■ **Exercise directions**:
Quote these lines exactly: the one that holds "Task: Toggle a1763.g.akamai.net" and every line after it to the end of the material below. Skip pictures.

########################################

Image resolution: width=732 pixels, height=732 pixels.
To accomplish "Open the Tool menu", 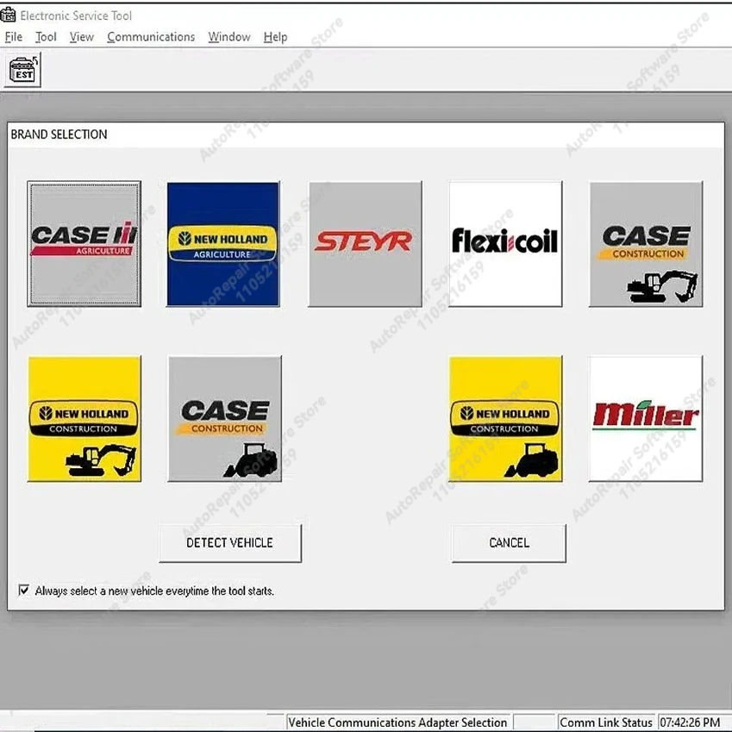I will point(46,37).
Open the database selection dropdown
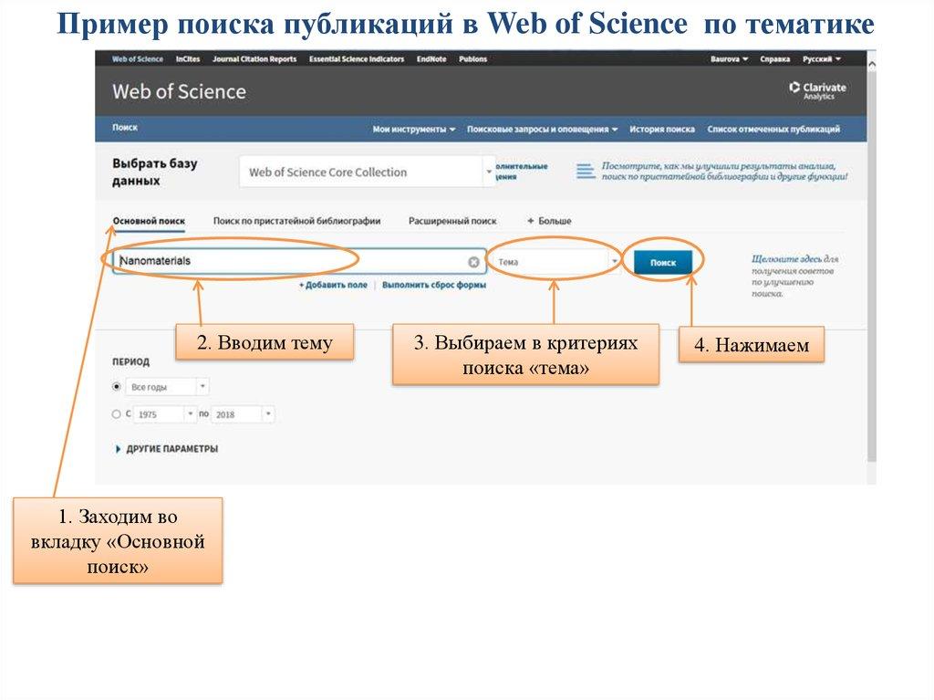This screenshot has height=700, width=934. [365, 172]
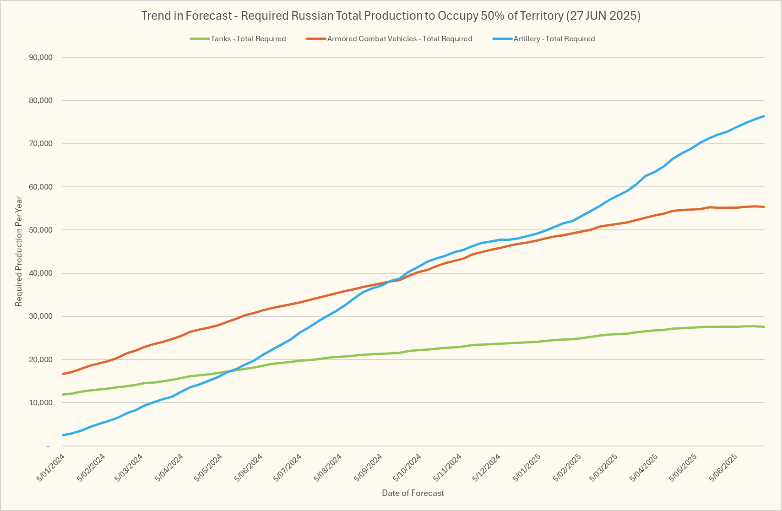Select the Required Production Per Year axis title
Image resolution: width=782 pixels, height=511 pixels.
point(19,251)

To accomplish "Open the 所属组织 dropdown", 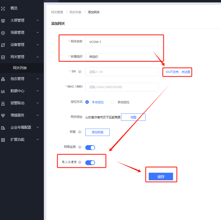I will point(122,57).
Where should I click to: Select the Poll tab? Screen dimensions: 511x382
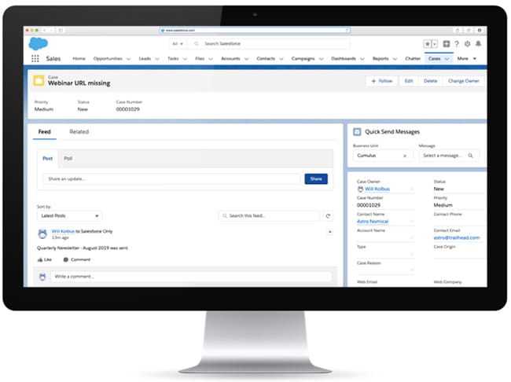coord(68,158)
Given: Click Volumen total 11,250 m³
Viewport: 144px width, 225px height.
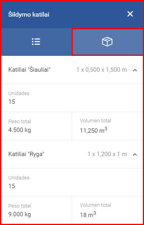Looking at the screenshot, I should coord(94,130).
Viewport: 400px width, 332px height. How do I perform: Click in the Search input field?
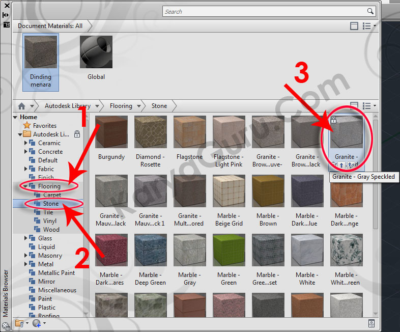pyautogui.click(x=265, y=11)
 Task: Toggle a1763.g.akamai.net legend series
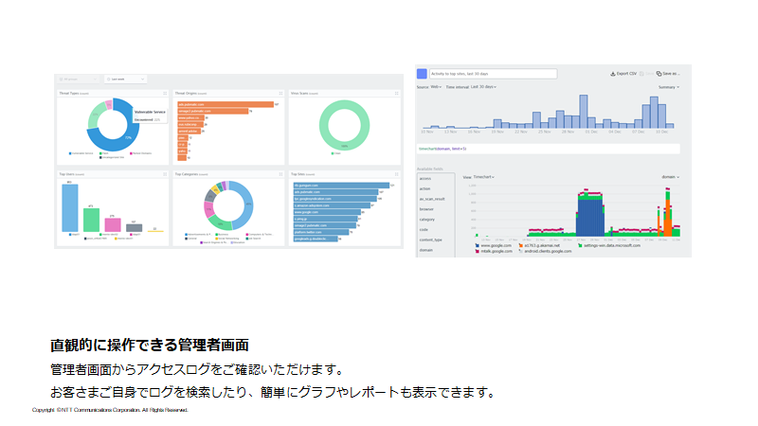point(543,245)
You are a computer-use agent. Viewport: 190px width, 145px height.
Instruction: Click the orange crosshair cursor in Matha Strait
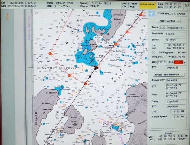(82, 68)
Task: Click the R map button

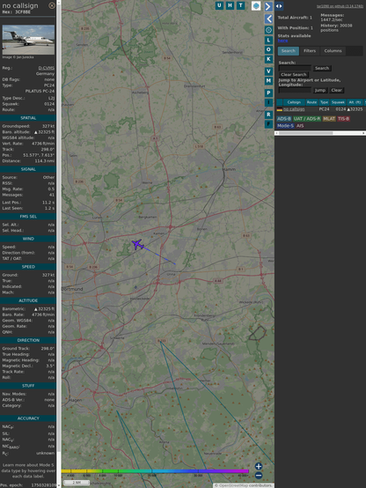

########################################

■ **Solution**:
 Task: Toggle a1763.g.akamai.net legend series
point(543,245)
You are a computer-use agent. Viewport: 190px width, 145px height.
Instruction: Click the orange crosshair cursor in Matha Strait
(82, 68)
Task: Click the R map button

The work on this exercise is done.